Kapitel 3
Aus Anyas Sicht
Camryns Flüstern schlug in der stillen Lobby ein wie eine Granate.
1501? Anya, war das nicht dein Zimmer?
Die Zeit schien sich zu verzerren und dehnte sich zu einer qualvollen Ewigkeit. Jeder Kopf im Raum drehte sich zu uns um. Ich spürte, wie mir das Blut aus dem Gesicht wich und mich benommen und kalt zurückließ. Ich wollte mit den Bodenfliesen verschmelzen. Ich wollte verschwinden.
Aber Alpha Declan Blackwood ließ mich nicht verschwinden.
Er hielt mitten im Schritt in der Nähe des Ausgangs an. Langsam, mit der tödlichen Anmut eines Raubtiers, das Blut wittert, drehte er sich um. Seine Augen, dunkel und stürmisch wie eine aufgewühlte See, fixierten meine. Da war kein Wiedererkennen der Intimität, die wir Stunden zuvor geteilt hatten – keine Wärme, keine nachklingende Leidenschaft. Da war nur eine kalte, klinische Einschätzung, die mich bis auf die Knochen entblößte.
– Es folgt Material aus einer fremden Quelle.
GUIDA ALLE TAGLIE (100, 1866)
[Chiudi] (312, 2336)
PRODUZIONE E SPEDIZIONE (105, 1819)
Er sprach nicht. Er brüllte nicht. Er sah mich nur an, sein Blick verweilte einen Herzschlag lang, der sich wie eine Ewigkeit anfühlte, und brandmarkte mich mit einem stillen Versprechen der Vergeltung. Dann, ohne ein Wort, kehrte er mir den Rücken und ging durch die Glastüren, sein Gefolge ihm nach wie Schatten.
Die Luft in der Lobby strömte zurück, aber sie war dick vor Spannung.
„Anya?", quiekte Camryn und schlug die Hand vor den Mund, als ihr die Erkenntnis dessen, was sie getan hatte, wie eine Welle überrollte. „Oh, Göttin. Ich wollte nicht –"
„Carroll!"
Der hingebellte Name ließ mich zusammenzucken. Dannie Hill, der Regionalleiter, der dieses Trainingsseminar leitete, stürmte auf uns zu. Er war ein kahl werdender, korpulenter Mann, der normalerweise gelangweilt aussah, aber jetzt war sein Gesicht schweißglänzend und bleich vor Entsetzen. Er kannte das Temperament des Alphas und wusste, dass ein Fehler unter seiner Aufsicht ihn alles kosten konnte.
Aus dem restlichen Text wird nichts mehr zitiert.